* Start Document passage *
Scylla constantly flushes memtables and runs huge number of compactions

Installation details

#ScyllaDB version: 6.1.4
#Cluster size: 6
os (RHEL/CentOS/Ubuntu/AWS AMI): Ubuntu 22.04/24.04 (on some nodes), ScyllaDB is running in Docker containers (image: https://hub.docker.com/layers/scylladb/scylla/6.1.4/images/sha256-a507e50f703662580230d54269876d491c9bb7f6110a1a95af6341b74e86154c)
Limits: memory - 16 GiB, CPU - 12 cores

Hello

TL;DR

I’m facing quite a strange Scylla’s behavior: it seems like Scylla doesn’t keep any data in memtables and instantly flushes any new data into new SSTable causing too frequent compaction runs as soon as there are at least 2 new equally-sized SSTables. This leads to performance issues (~20% of queries are timed out), resource shortage (quite frequent OOM’s, CPU throttling), and overall cluster overload.
* End Document passage *
:: Given task 1 ::
According to the ScyllaDB post, how many nodes are in the cluster?
:: Given task 2 ::
Based on the ScyllaDB post, explain why compactions run so often.
:: Given task 3 ::
List every problem that the ScyllaDB post says results from this behavior.
The entries that follow have nothing to do with the ScyllaDB post.
* Start Dataset rows *
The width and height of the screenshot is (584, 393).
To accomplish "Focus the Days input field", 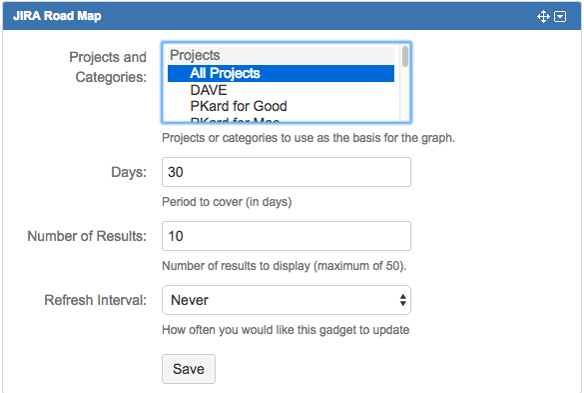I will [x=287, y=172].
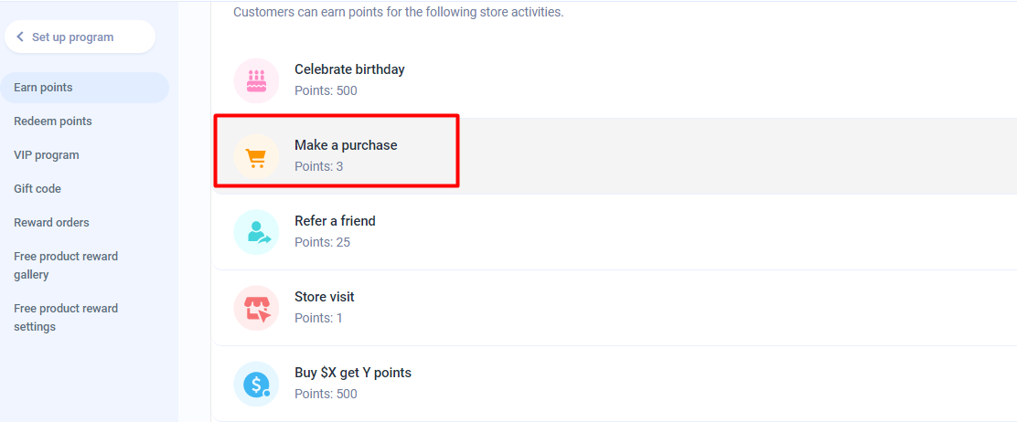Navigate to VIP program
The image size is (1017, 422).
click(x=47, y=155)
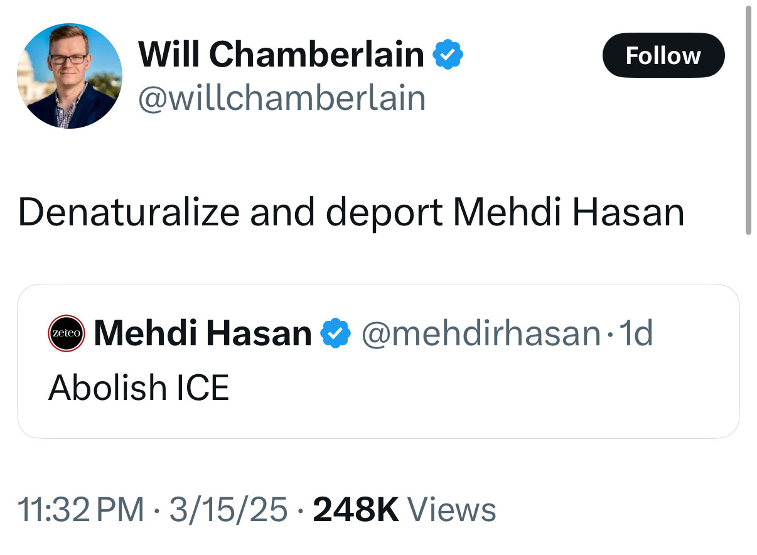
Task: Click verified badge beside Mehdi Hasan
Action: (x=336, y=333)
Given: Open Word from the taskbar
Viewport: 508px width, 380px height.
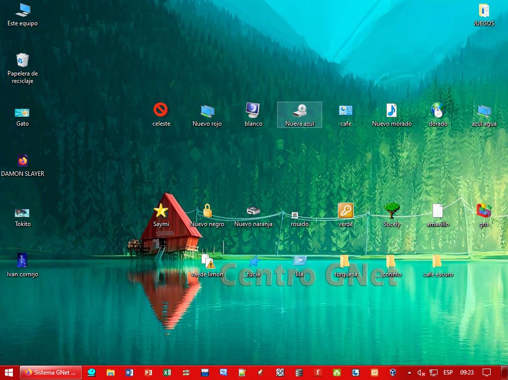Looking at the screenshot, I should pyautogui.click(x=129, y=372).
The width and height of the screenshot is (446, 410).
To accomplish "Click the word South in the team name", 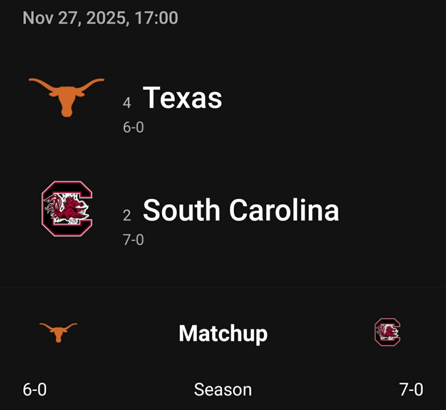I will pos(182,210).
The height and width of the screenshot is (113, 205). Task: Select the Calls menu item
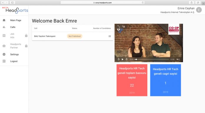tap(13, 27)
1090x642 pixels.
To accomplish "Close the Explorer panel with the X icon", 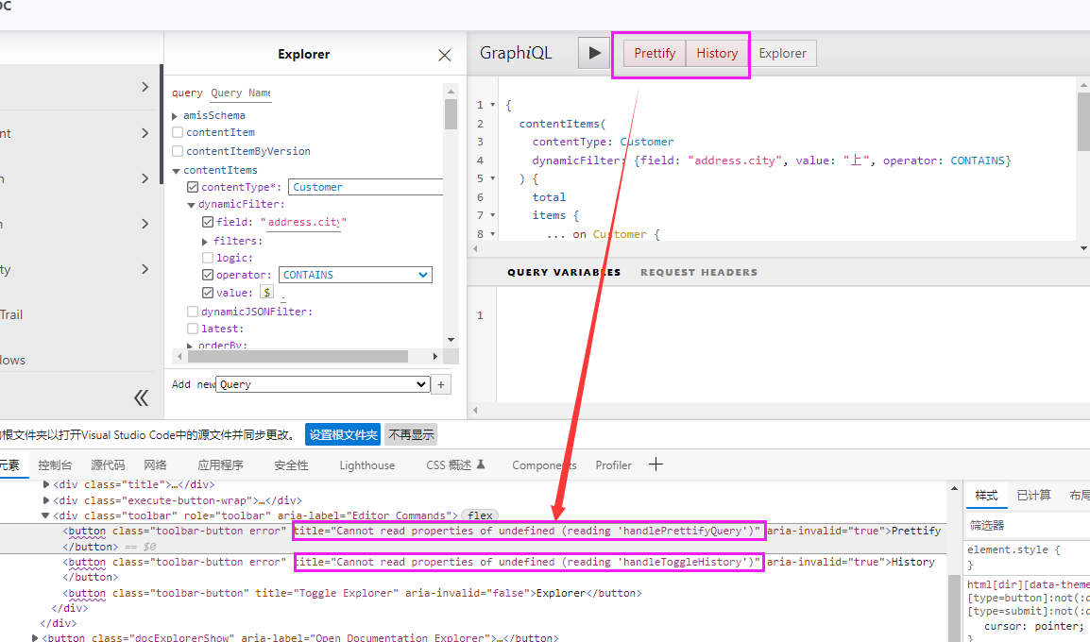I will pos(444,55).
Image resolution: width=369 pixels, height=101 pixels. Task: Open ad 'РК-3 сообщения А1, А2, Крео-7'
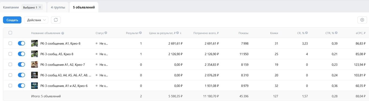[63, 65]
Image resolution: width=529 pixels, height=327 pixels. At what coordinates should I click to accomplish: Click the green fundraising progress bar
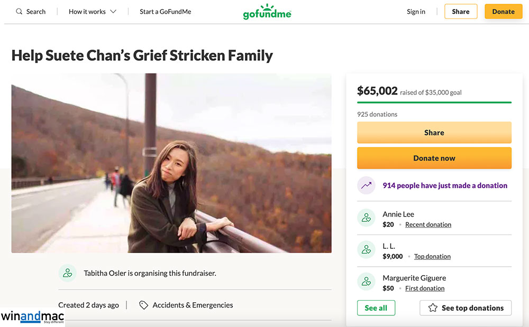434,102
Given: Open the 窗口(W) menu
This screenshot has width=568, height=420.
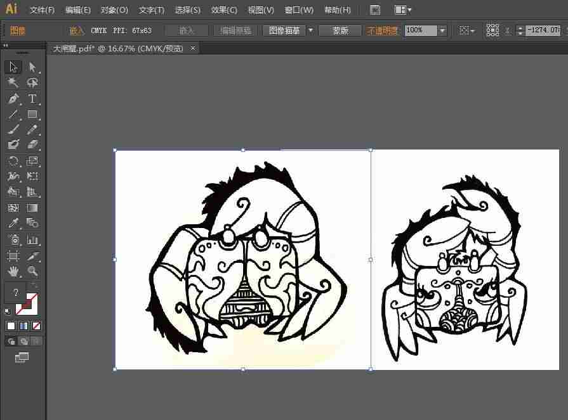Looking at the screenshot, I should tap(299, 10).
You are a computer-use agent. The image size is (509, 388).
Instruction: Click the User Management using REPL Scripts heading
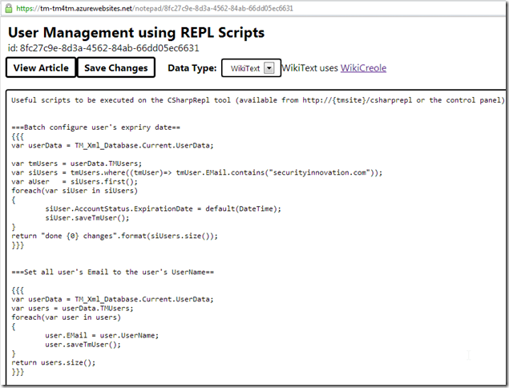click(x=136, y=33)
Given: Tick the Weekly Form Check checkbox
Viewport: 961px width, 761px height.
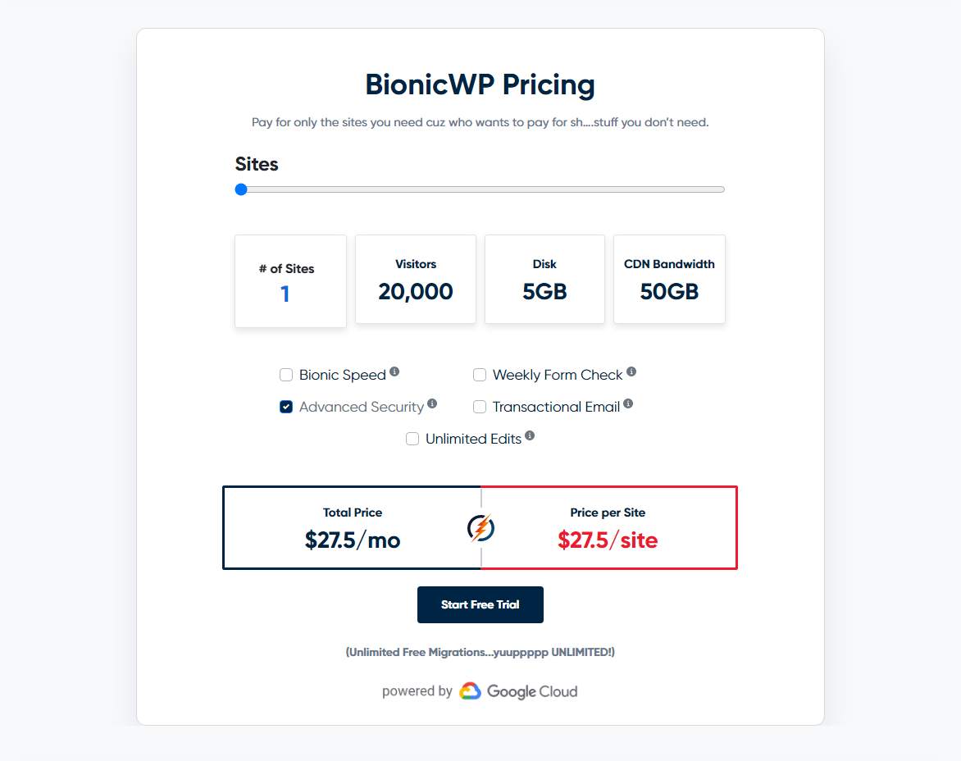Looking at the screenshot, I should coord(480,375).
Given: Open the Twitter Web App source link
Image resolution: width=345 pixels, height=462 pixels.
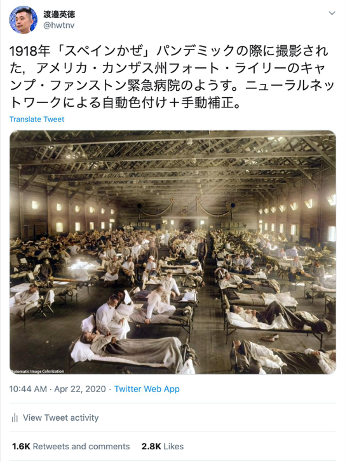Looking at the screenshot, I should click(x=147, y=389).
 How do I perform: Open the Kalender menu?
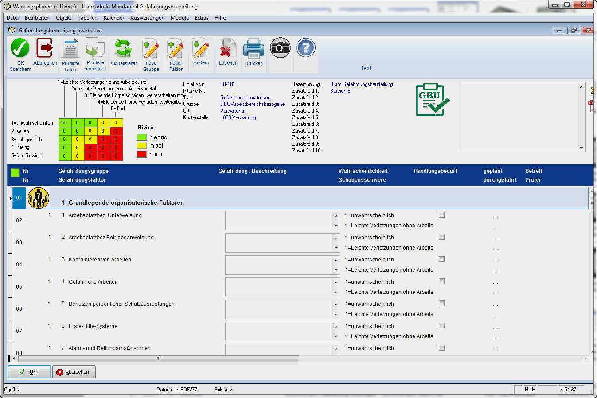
* End Dataset rows *
:: Right answer 1 ::
Six.

:: Right answer 2 ::
Scylla appears to keep no data in memtables and flushes new data into a new SSTable right away. Compaction starts as soon as there are at least two new SSTables of equal size, so this constant flushing triggers compactions too often.

:: Right answer 3 ::
- Performance issues, with about 20% of queries timing out
- Frequent out-of-memory errors (OOMs)
- CPU throttling
- Overall cluster overload